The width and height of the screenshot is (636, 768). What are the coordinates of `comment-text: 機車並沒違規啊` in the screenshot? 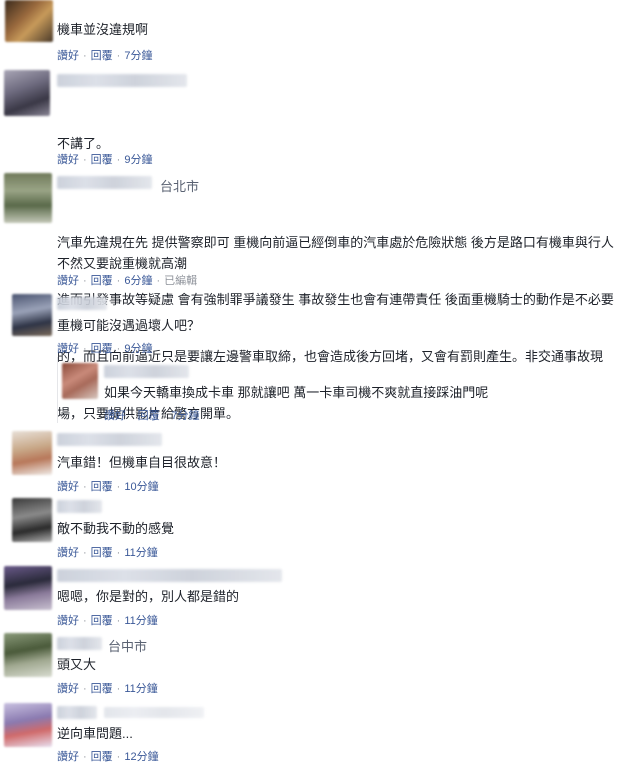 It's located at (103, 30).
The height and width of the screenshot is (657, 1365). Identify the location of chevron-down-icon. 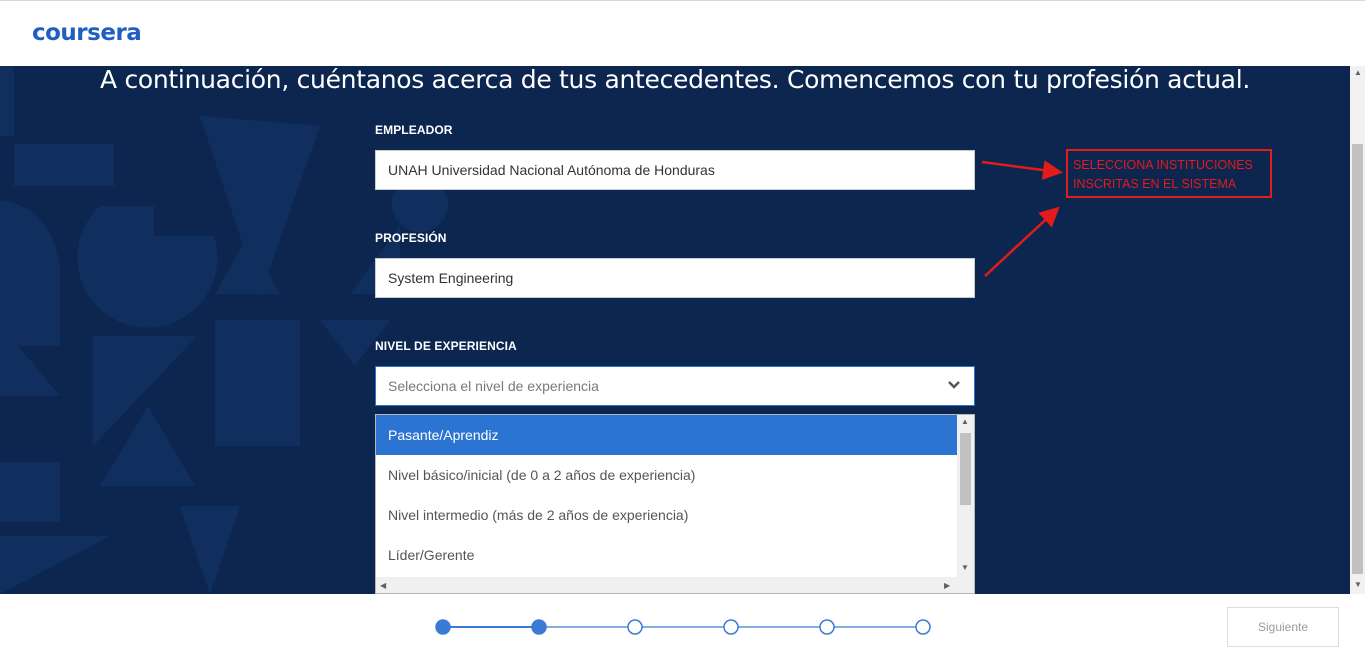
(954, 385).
* * *
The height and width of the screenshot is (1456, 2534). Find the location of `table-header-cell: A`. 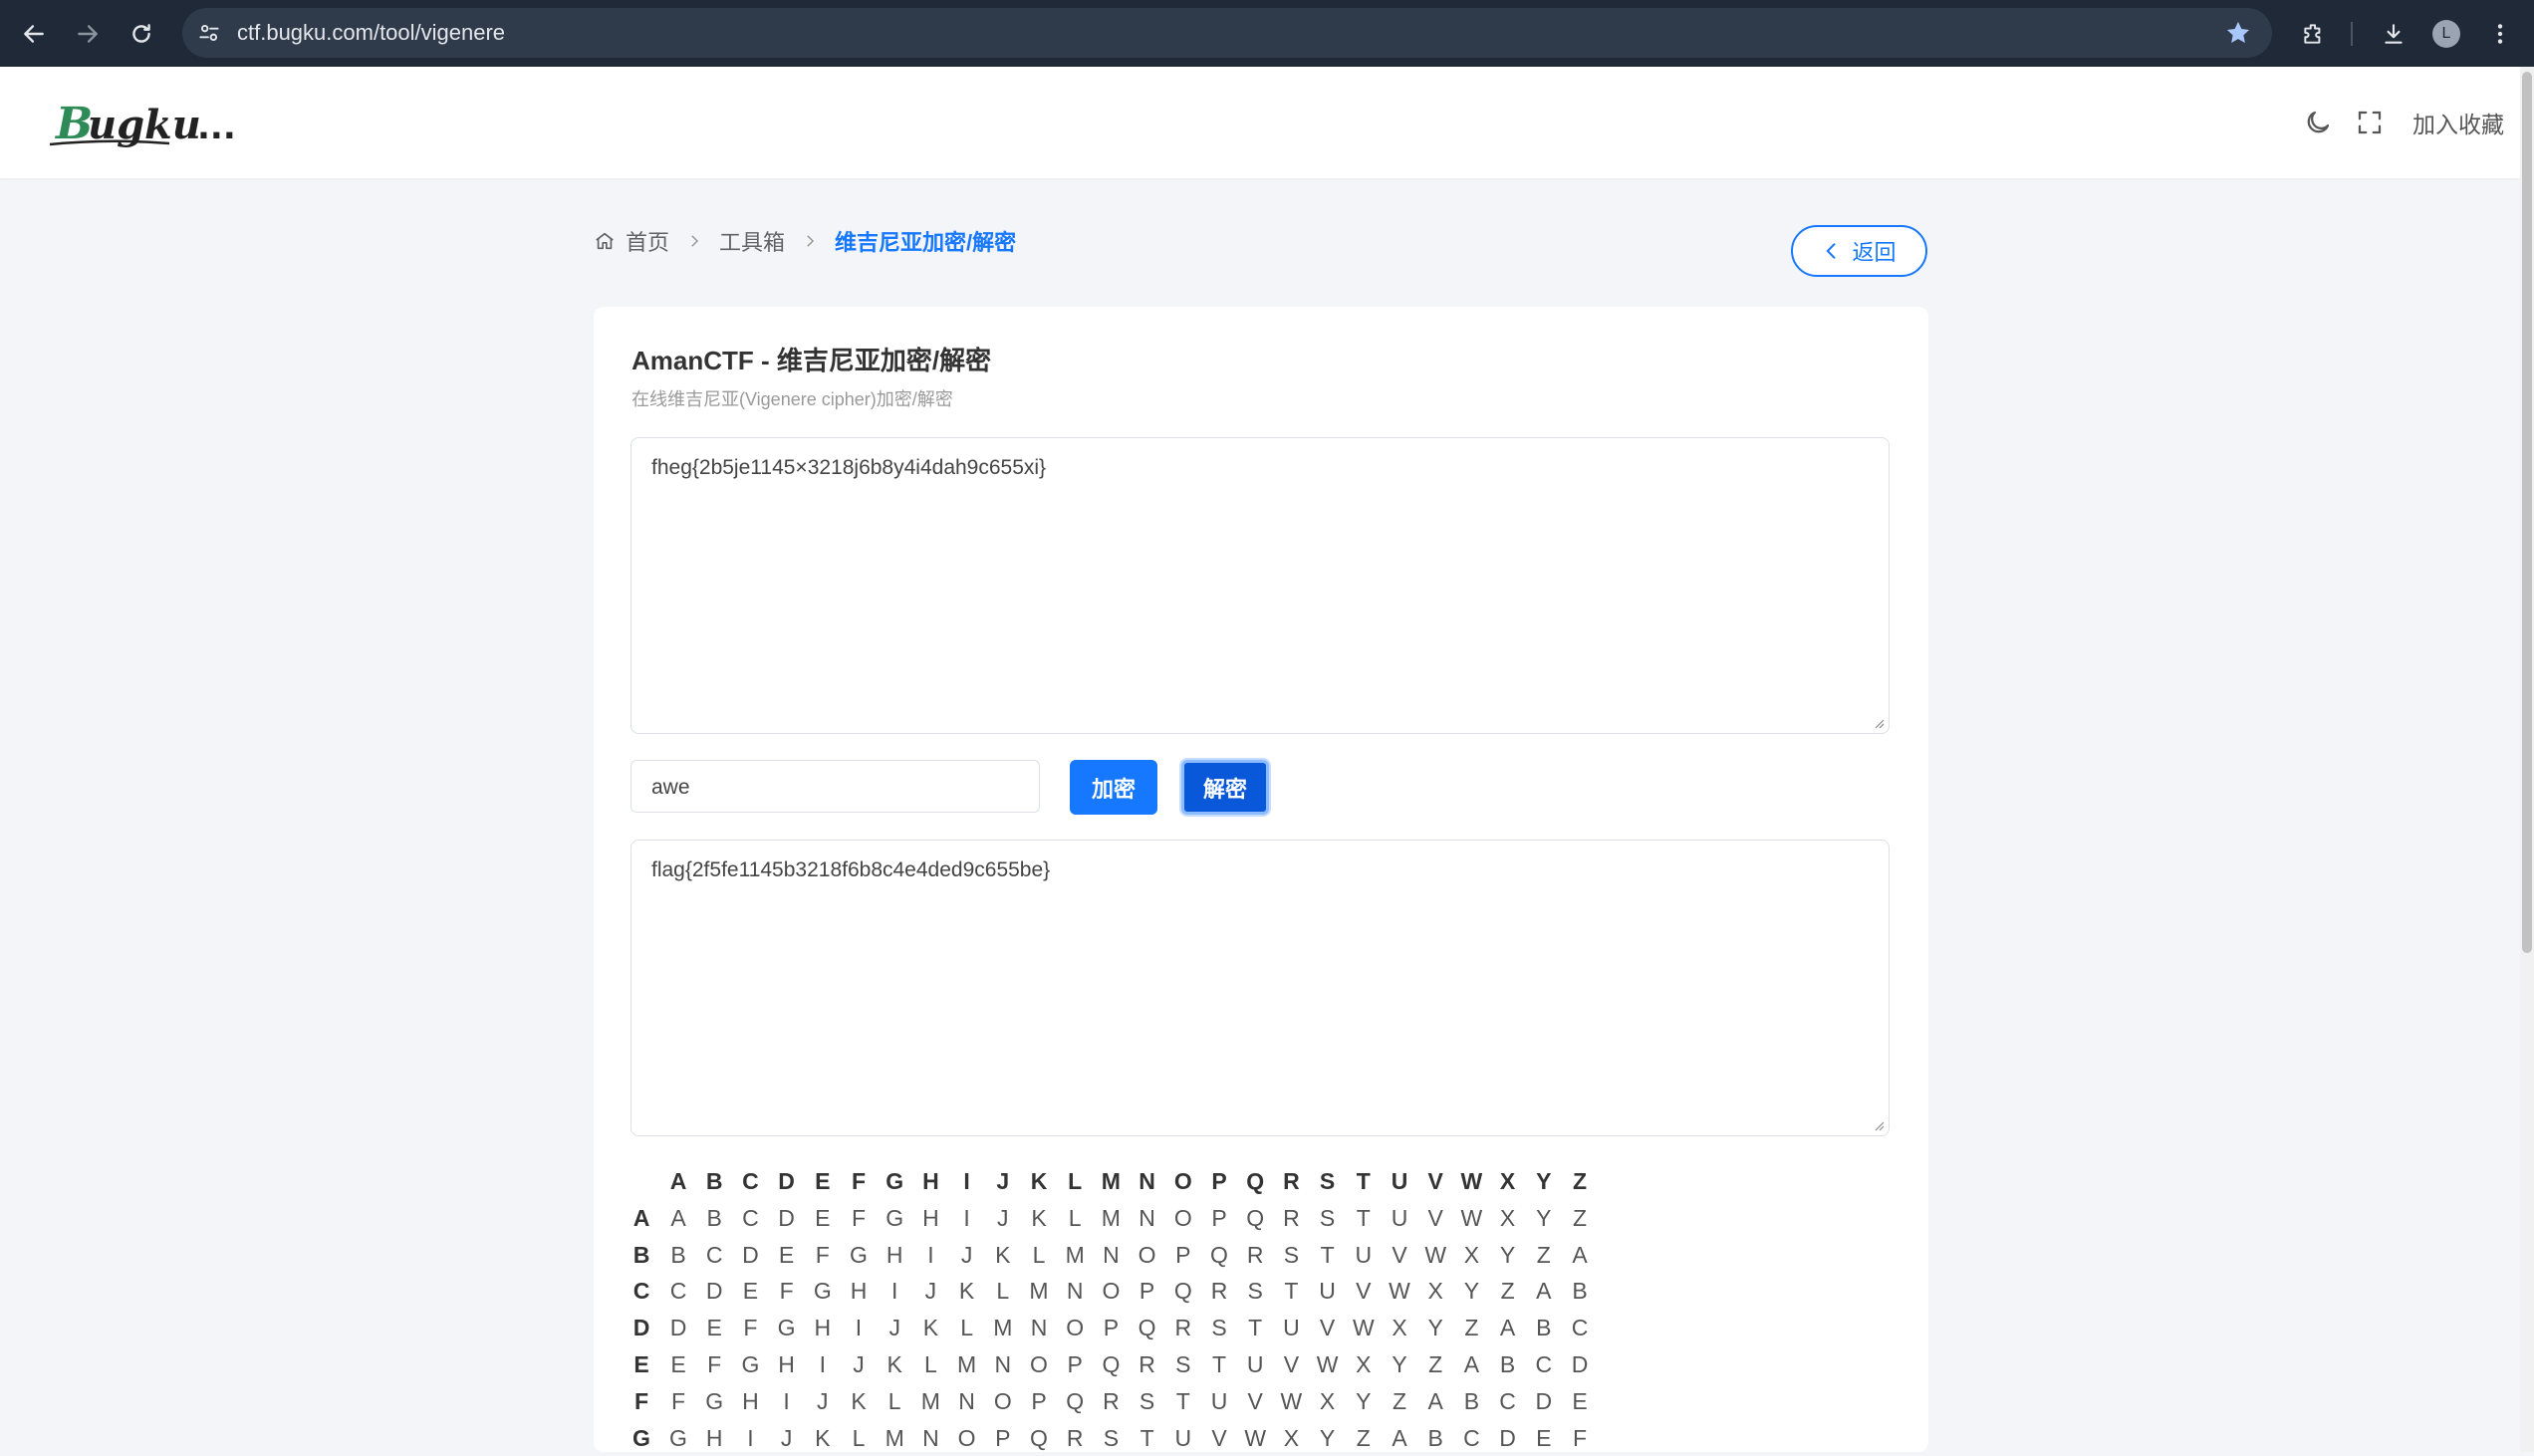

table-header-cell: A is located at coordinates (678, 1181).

REQUEST: Express the material from the line containing "The height and width of the screenshot is (1456, 2534)." up to and including the line containing "table-header-cell: A is" as a Markdown table with the columns Row and Text, numbering each line and skipping blank lines. Leave the pictures out of the answer.

YOUR RESPONSE:
| Row | Text |
|---|---|
| 1 | The height and width of the screenshot is (1456, 2534). Find the location of `table-header-cell: A`.  |
| 2 | table-header-cell: A is located at coordinates (678, 1181). |